描述（由申请人提供）：瞬时受体电位（TRP）离子通道家族最近出现，含有参与感觉知觉、镁稳态或细胞凋亡等过程的关键通道蛋白。我们鉴定出 TRPM2（TRP 家族的成员）是一种钙渗透性阳离子通道，由新型第二信使 ADP-核糖 (ADPR) 通过该通道的内在焦磷酸酶结构域进行门控。 TRPM2 在多种细胞类型中表达，包括胰腺 β 细胞和中性粒细胞。最近，ADPR 周围代谢网络中的分子对 TRPM2 功能特性的作用已经出现。

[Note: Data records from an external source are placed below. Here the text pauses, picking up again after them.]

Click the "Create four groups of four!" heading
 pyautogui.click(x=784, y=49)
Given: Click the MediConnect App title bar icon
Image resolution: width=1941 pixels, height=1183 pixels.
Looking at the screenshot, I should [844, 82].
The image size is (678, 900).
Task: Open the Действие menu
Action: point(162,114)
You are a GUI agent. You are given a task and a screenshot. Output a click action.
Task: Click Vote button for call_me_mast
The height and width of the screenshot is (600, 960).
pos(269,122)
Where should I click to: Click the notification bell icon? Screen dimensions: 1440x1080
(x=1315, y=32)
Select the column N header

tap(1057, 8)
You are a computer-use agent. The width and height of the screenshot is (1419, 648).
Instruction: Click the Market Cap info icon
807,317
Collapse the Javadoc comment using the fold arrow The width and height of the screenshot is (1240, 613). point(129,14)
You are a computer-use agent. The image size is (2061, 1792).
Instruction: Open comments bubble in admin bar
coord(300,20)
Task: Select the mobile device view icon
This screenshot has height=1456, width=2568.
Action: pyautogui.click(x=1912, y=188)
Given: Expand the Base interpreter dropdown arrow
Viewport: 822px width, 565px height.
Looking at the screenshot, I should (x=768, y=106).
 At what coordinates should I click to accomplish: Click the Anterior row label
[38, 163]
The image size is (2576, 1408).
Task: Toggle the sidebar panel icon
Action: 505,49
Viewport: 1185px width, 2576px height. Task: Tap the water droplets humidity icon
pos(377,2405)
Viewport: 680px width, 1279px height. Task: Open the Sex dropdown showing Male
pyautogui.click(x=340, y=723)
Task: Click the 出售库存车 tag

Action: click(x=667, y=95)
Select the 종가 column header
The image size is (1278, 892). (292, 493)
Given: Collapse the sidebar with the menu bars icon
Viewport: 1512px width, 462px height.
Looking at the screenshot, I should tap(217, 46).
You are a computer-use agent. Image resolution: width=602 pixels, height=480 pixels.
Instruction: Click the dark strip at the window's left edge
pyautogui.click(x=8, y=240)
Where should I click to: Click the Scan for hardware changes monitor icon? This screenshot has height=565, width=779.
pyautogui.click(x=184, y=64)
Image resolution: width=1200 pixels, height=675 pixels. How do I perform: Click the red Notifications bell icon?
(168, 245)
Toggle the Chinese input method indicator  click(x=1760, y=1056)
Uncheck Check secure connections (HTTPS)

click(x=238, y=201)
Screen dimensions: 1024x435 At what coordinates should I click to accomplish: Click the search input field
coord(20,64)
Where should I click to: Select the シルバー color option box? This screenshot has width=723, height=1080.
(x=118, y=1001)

在这里，新型钙释放化合物 cADPR 和其他腺嘌呤二核苷酸成为 TRPM2 生理学以及涉及细胞钙稳态过程的关键因素。基于 ADPR 和活性氧的主要激活作用，TRPM2 可能在细胞应激中发挥作用，并且仍然是参与细胞凋亡过程的主要候选者。为了进一步了解 TRPM2 在细胞生理学中的作用，我们在特定目标 1 中提出了实验，重点关注 TRPM2 在腺嘌呤核苷酸引发的事件中的功能。我们假设TRPM2可能通过利用TRPM2过表达细胞系统和TRPM2敲除小鼠模型发挥双重钙流入和钙释放通道的作用。我们将探索激动剂-受体相互作用，以产生腺嘌呤二核苷酸，即 CD38。我们将使用基于链脲佐菌素的 1 型糖尿病小鼠模型来研究 TRPM2 在细胞死亡中的参与。这些实验将在表达系统中进行，并结合膜片钳、成像和细胞凋亡研究，从野生型、CD38、PARP 和 TRPM2 敲除小鼠模型中分离出小鼠中性粒细胞和 β 细胞。在具体目标 2 中，我们将研究 TRPM2 激动剂结合的分子决定因素，并解决钙调蛋白是否是 TRPM2 钙依赖性促进的介质的问题。了解 TRPM2 和腺嘌呤二核苷酸在钙信号传导中的功能将完善我们对表达该离子通道的组织中钙调节的了解，并可能为涉及 TRPM2 功能的过程（包括糖尿病引起的胰腺 β 细胞死亡）的治疗干扰提供新的靶标。